The longest lived wild frogs in the world, this isn't your average frog!

Name: Hamilton's frog
Maud Island frog, previously thought to be a separate species, is now considered the same species as Hamilton’s frog.)

Scientific name: Leiopelma hamiltoni

NZ Status: Endemic

Conservation Status (NZTCS): Vulnerable

Found: Maud Island, 3 other off shore islands and Zealandia Te Māra a Tāne

Threats: Disease and predation

Did you know? Hamilton's frogs like other NZ frogs, don't have a tadpole phase. Instead they develop inside the egg and hatch as a fully formed 'froglet'.

Maud Island frog
Photo Credit: Chris Helliwell

The Hamilton's frog (now synonimised with the Maud Isand frog), one of 3 last surviving endemic New Zealand frogs left of the ancient family of Leiopelma. It's also the biggest of the surviving New Zealand frogs.

These tiny dark brown frogs growing up to 50mm, are nocturnal and are rarely seen in the day being sheltered under large rocks, crevices or within boulder piles. They are most active during warm humid nights and not as much on full moons. As ambush predators, they like to sit and wait till insects come their way to catch them with their mouths. With no vocal sacs, the Hamilton's frog doesn't croak but at most will very rarely make a squeak sound when threatened. Despite not having ear drums and a tail, the frog still has the set of muscles used for tail-wagging. Without a voice or a tail to attract mates, these frogs send out chemical signals to each other. With a average life span of 33 years they rarely travel, their lifetime range around 30 squared meters.

Having adapted to life without mammals, when faced with threats they 'freeze' and rely on their appearance to avoid predators. This put them at a huge risk to mammalian predators and with disease such as Zoospores and Chytrid which lead to their once ambundant numbers throughout New Zealand to being rediscovered in the 1940s surviving only on Maud Island, a mammal free island. Despite having a population of 40,000 (2013) on the island, there are risks relying on a single population incase of a natural disaster or a disease to could easily wipe out the population.

With successful translocations to Motuara Island in 1997 and less successful translocation to Long Island due to poor habitat and predation by kiwis, 60 Hamilton's frogs were first transferred to Zealandia in 2006 and with another 101 in 2012. This is a huge step for Hamilton's frogs as this was the 1st re-introduction of a native frog back to mainland and the first to co-exsist with mice. With the release of 101 frogs outside the enclosures in 2012, 86% were recaptured at least once after release showing that kiwis and mice have no significant negative impact on frogs. Breeding has occured successfully between the 3 enclosures that the other Hamilton's frogs were kept in Zealandia and outside the enclosures.


Look for them: Being night creatures, you can look in their enclosures on Te Māhanga Track in day but you won't have much luck finding them. Check them out on the ZEALANDIA By Night tours when they're active.

> [What is being asked]
From the Hamilton's frog page above, extract word for word the stretch from "Threats: Disease and" through "New Zealand frogs.". The data below is not needed for this work.

> [Available data]
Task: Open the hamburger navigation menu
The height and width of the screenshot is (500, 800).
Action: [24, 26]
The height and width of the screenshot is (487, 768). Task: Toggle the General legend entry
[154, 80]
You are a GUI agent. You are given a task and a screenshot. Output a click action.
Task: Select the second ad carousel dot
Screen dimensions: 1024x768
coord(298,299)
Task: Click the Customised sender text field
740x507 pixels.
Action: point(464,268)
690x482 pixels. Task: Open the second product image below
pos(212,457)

> [Answer box]
Threats: Disease and predation

Did you know? Hamilton's frogs like other NZ frogs, don't have a tadpole phase. Instead they develop inside the egg and hatch as a fully formed 'froglet'.

Maud Island frog
Photo Credit: Chris Helliwell

The Hamilton's frog (now synonimised with the Maud Isand frog), one of 3 last surviving endemic New Zealand frogs left of the ancient family of Leiopelma. It's also the biggest of the surviving New Zealand frogs.